Repeat each line of the data below exactly, but skip the pictures.

Stored entries:
▼

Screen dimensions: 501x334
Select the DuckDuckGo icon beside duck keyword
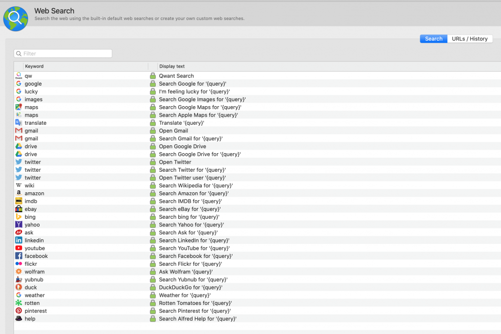tap(19, 287)
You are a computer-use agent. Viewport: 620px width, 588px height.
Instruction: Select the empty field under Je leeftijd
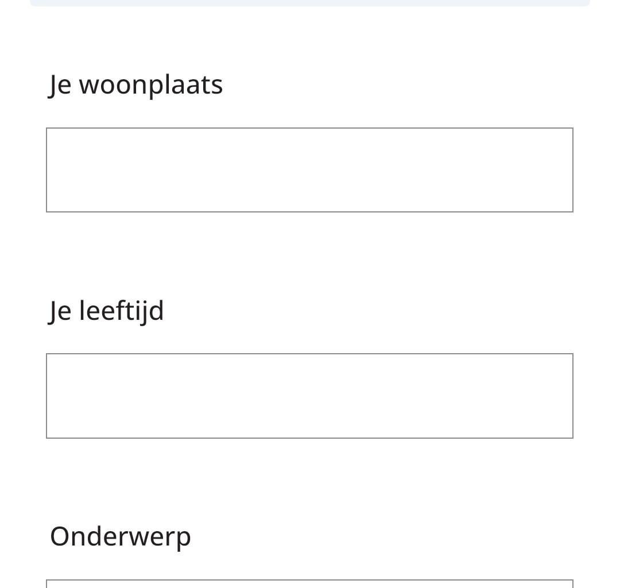coord(309,396)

▲

Problem solution:
Screen dimensions: 501x334
Select the DuckDuckGo icon beside duck keyword
tap(19, 287)
You are a computer-use agent. Viewport: 620px width, 588px height.
Instruction: Select the empty field under Je leeftijd
coord(309,396)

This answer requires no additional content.